▸ **Directions**
Reproduce, with no changes, the line where "Task: Edit the Jim Doe row" appears and every subsequent line of the listing, the last one included.

▸ **Excerpted records**
------------------------
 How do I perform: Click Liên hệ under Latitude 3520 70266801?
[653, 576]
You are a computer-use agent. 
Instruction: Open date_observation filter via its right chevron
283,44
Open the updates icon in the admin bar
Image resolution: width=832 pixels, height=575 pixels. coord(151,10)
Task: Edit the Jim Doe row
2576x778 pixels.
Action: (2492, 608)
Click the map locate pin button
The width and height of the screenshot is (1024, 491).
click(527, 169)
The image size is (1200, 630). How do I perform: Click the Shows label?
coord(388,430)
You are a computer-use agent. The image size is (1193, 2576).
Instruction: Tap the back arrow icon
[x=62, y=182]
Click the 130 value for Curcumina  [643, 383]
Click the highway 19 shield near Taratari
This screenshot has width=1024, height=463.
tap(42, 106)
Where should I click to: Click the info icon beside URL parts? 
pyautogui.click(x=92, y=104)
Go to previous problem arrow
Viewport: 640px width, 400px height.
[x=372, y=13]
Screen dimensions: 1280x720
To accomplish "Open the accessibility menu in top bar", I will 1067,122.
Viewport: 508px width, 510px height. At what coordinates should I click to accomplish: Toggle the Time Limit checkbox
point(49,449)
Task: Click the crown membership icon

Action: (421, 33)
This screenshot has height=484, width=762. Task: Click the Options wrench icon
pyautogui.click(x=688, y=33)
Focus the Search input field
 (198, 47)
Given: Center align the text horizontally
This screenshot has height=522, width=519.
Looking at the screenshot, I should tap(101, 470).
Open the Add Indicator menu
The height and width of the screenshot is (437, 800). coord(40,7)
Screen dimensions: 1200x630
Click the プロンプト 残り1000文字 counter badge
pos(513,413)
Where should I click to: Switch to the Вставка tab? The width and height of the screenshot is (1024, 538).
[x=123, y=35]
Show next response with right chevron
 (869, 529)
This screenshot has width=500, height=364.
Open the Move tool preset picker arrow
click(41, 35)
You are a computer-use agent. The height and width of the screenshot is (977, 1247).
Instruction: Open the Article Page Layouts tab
------------------------
▸ **Finished exercise**
Task: Edit the Jim Doe row
2576x778 pixels.
Action: (2492, 608)
Click the map locate pin button
The width and height of the screenshot is (1024, 491).
click(527, 169)
The image size is (1200, 630). How do I perform: Click the Shows label?
coord(388,430)
You are a computer-use agent. The image size is (1193, 2576).
Instruction: Tap the back arrow icon
[x=62, y=182]
Click the 130 value for Curcumina  [643, 383]
Click the highway 19 shield near Taratari
This screenshot has width=1024, height=463.
tap(42, 106)
Where should I click to: Click the info icon beside URL parts? 
pyautogui.click(x=92, y=104)
Go to previous problem arrow
Viewport: 640px width, 400px height.
[x=372, y=13]
Screen dimensions: 1280x720
To accomplish "Open the accessibility menu in top bar", I will 1067,122.
Viewport: 508px width, 510px height. At what coordinates should I click to accomplish: Toggle the Time Limit checkbox
point(49,449)
Task: Click the crown membership icon

Action: (421, 33)
This screenshot has height=484, width=762. Task: Click the Options wrench icon
pyautogui.click(x=688, y=33)
Focus the Search input field
 (198, 47)
Given: Center align the text horizontally
This screenshot has height=522, width=519.
Looking at the screenshot, I should tap(101, 470).
Open the Add Indicator menu
The height and width of the screenshot is (437, 800). coord(40,7)
Screen dimensions: 1200x630
Click the プロンプト 残り1000文字 counter badge
pos(513,413)
Where should I click to: Switch to the Вставка tab? The width and height of the screenshot is (1024, 538).
[x=123, y=35]
Show next response with right chevron
 (869, 529)
This screenshot has width=500, height=364.
Open the Move tool preset picker arrow
click(41, 35)
You are a computer-use agent. The height and width of the screenshot is (977, 1247).
Instruction: Open the Article Page Layouts tab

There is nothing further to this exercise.